Bir Ayrılış Hikayesi Erkek kadına dedi ki: -Seni seviyorum, ama nasıl? avuçlarımda camdan bir parça gibi kalbimi sıkıp parmaklarımı kanatarak kırasıya, çıldırasıya... Erkek kadına dedi ki: -Seni seviyorum, ama nasıl? kilometrelerce derin, kilometrelerce dümdüz, yüzde yüz, yüzde bin beşyüz yüzde hudutsuz kere yüz... Kadın erkeğe dedi ki: -Baktım dudağımla, yüreğimle, kafamla; severek, korkarak, eğilerek, dudağına, yüreğine, kafana. Şimdi ne söylüyorsam karanlıkta bir fısıltı gibi sen öğrettin bana... Ve artık biliyorum: Toprağın Yüzü güneşli bir ana gibi En son, en güzel çocuğunu emzirdiğini... Fakat neyleyim saçlarım dolanmış ölmekte olanın parmaklarına başımı kurtarmam kâbil değil!
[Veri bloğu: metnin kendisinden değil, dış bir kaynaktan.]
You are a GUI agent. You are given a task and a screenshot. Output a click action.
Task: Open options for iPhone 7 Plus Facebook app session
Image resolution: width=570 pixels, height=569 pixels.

Sen yürümelisin, yeni doğan çocuğun gözlerine bakarak... Sen yürümelisin, beni bırakarak... Kadın sustu. SARILDILAR Bir kitap düştü yere... Kapandı bir pencere... AYRILDILAR... Nazım Hikmet Ran
bu şiiri her okuyuşumda içim kararıyor nazım hikmet gerçekten insana yürege hitap ediyor paylaşımın için saol can
bugun dünyada şiirleri çeşitli dillere çevrilen bir usta nazım hikmet malesef türkiyede bir vatan haini olmaktan kurtulamadı ve biz hala onun mezarının bu sevdigi memleketinde olması gerektigini savunuyoruz..sen rahat uyu usta şair nazım bunu gerçekleştirecegimiz günlerde gelecek elbet.... paylaşımın için saol ersin yüregine ve emegine sağlık....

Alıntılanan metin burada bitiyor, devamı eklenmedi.